É a partir das condições concretas imediatas,que se expressam diretamente sob a experiência do sujeito, que as ideias hegemônicas se estabelecem como norma socialmente aceitas, servindo para justificar essas condições concretas, tornando-as naturais e ahistóricas, logo impassíveis de transformação, favorecendo a classe que se beneficia dessa realidade. O professor de pediatria reproduz a ideologia dominante e a reforça, mesmo não sabendo e até discordando de todo esse processo, pois ensina a técnica para estimar a massa do infante, justifica esse ensino com base na evidente precarização do sistema e no fato de que caso haja algo errado o responsável legal é o médico de plantão. Em momento algum questiona o porquê de isso acontecer, nem deve questionar haja vista a função dos serviços de saúde no sistema capitalista, apenas toma como algo que todos os graduandos em medicina vão ter que passar inexoravelmente quando se formarem.

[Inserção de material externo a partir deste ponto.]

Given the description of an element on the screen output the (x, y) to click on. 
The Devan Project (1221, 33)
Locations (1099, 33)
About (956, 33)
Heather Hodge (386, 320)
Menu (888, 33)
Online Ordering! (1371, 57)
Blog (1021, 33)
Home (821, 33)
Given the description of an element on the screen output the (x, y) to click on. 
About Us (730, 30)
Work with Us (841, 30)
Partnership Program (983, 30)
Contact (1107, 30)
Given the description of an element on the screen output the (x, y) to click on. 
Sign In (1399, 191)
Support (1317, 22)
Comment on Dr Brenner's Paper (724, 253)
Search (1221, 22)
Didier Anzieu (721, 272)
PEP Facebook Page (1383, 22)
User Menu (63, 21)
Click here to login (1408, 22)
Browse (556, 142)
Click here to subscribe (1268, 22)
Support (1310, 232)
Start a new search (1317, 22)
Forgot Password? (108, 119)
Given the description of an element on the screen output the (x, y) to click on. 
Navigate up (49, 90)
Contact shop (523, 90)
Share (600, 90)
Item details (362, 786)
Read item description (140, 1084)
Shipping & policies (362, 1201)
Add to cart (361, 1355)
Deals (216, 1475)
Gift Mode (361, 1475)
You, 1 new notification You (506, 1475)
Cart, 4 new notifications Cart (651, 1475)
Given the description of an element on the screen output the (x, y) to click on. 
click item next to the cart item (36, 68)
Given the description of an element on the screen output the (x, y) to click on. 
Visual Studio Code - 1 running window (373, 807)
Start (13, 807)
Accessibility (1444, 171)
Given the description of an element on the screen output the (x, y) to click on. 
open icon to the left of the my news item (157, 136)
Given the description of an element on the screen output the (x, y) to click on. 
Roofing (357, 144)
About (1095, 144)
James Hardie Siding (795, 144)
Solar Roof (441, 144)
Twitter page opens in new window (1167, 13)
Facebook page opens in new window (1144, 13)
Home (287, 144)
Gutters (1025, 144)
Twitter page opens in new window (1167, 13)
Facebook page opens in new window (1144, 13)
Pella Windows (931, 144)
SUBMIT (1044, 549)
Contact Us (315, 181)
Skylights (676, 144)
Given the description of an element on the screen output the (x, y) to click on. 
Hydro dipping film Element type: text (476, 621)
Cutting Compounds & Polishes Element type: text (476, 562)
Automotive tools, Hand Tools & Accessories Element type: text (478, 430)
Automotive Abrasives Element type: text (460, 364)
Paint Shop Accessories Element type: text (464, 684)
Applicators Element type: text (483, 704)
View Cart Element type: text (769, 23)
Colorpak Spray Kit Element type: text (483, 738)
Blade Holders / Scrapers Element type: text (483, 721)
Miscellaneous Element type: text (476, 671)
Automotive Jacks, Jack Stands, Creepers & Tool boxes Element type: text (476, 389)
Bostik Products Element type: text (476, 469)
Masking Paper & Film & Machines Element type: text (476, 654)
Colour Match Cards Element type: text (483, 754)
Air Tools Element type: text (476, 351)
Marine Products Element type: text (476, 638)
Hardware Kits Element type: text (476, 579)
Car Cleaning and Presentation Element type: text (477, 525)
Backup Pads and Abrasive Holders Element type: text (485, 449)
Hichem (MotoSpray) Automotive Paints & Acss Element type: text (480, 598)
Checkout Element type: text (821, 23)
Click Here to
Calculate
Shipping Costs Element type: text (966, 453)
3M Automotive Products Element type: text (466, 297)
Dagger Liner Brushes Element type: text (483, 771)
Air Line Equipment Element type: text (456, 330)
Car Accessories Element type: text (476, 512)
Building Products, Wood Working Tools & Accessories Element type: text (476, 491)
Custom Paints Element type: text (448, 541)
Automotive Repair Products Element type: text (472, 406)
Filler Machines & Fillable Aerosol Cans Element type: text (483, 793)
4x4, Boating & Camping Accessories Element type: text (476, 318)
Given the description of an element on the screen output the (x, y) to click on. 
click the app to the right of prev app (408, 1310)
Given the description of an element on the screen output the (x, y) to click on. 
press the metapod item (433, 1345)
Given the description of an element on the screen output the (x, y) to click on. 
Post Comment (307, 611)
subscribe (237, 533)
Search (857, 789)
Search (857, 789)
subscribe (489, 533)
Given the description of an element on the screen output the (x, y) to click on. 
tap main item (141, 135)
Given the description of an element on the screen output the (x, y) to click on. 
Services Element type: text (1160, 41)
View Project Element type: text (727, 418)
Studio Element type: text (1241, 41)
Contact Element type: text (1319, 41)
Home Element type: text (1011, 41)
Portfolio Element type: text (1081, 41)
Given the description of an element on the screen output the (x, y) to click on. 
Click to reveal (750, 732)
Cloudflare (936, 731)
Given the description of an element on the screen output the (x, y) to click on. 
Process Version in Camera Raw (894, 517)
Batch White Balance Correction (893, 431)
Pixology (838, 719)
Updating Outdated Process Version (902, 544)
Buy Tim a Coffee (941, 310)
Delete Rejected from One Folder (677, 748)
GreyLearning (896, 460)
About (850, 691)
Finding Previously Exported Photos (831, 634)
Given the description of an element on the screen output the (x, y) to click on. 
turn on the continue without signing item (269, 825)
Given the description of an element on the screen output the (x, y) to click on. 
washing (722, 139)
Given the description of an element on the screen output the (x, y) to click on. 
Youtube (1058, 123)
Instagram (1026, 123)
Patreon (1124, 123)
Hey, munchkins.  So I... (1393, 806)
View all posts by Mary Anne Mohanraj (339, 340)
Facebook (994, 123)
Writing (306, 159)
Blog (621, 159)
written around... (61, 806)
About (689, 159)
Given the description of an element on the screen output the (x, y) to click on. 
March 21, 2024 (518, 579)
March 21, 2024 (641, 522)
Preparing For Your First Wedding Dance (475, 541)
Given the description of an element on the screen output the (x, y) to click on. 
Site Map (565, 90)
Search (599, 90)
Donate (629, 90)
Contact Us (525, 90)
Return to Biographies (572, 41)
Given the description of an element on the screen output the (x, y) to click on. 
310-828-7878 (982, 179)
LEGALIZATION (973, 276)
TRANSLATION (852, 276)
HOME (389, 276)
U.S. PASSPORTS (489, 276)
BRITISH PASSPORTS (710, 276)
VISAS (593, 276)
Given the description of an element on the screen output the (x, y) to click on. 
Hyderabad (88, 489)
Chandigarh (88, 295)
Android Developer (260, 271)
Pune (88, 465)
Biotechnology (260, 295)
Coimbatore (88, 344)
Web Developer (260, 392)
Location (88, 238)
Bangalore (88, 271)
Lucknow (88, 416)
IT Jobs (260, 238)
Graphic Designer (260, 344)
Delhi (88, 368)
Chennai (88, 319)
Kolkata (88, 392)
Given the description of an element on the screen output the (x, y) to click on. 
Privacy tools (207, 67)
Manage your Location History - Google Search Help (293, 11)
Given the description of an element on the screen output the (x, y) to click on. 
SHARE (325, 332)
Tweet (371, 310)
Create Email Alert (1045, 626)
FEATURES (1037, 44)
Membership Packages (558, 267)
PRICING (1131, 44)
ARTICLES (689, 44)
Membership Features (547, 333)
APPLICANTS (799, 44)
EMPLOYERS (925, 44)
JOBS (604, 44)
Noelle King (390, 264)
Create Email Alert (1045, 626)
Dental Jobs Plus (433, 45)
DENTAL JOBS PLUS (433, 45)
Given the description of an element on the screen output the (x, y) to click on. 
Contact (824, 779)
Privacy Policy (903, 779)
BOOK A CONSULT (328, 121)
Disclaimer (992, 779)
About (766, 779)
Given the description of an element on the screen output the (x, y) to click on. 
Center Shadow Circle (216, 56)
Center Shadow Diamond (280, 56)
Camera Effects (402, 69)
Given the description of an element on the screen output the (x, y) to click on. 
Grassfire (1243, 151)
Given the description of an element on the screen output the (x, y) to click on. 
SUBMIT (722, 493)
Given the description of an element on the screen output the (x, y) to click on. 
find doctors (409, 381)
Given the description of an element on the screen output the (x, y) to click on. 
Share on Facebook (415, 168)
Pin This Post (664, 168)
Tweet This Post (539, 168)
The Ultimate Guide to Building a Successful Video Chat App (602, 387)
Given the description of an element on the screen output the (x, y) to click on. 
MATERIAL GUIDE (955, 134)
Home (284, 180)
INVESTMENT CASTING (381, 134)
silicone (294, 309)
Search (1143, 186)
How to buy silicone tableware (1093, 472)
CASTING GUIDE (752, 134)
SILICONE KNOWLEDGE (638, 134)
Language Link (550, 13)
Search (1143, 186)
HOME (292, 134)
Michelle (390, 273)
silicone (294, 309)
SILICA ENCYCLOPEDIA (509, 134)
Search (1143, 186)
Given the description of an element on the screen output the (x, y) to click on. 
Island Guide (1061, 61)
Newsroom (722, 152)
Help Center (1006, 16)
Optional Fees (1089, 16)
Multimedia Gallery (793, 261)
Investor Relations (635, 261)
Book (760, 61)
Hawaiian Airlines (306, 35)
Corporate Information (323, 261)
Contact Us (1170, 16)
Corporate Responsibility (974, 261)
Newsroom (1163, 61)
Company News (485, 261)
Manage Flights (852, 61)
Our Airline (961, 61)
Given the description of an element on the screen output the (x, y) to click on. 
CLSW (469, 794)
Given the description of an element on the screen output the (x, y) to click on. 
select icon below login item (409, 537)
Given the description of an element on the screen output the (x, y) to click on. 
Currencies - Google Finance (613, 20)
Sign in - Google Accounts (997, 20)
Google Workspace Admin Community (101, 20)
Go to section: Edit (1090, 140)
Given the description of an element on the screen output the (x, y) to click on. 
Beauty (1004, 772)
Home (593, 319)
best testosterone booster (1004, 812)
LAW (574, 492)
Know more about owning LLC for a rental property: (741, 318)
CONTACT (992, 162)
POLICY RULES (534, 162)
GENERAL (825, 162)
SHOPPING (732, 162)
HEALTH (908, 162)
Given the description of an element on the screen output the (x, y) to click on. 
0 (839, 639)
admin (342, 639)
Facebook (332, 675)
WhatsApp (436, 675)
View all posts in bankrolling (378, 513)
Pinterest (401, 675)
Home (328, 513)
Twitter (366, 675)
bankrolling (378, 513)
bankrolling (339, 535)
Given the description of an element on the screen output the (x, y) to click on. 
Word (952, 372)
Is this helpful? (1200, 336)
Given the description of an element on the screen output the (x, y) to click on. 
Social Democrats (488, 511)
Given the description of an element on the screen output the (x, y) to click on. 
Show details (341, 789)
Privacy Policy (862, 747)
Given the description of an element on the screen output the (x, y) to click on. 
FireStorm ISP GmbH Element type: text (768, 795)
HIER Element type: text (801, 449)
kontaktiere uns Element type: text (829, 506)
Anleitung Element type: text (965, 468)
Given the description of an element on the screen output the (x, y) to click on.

Assim os estudantes são treinados a reproduzir técnicas de forma acrítica e trabalhar dentro de um sistema em ruínas sem sequer questionar suas condições de trabalho, quanto mais tentar se organizar com seus colegas médicos e de outras categorias da saúde para reivindicar melhores condições de trabalho e muito menos irão ser estimulados a discutir novas formas de sociedade onde a riqueza gerada pelo trabalho de condições de plena humanidade a todas as pessoas e não ao que os capitalistas chamam de “mercado”.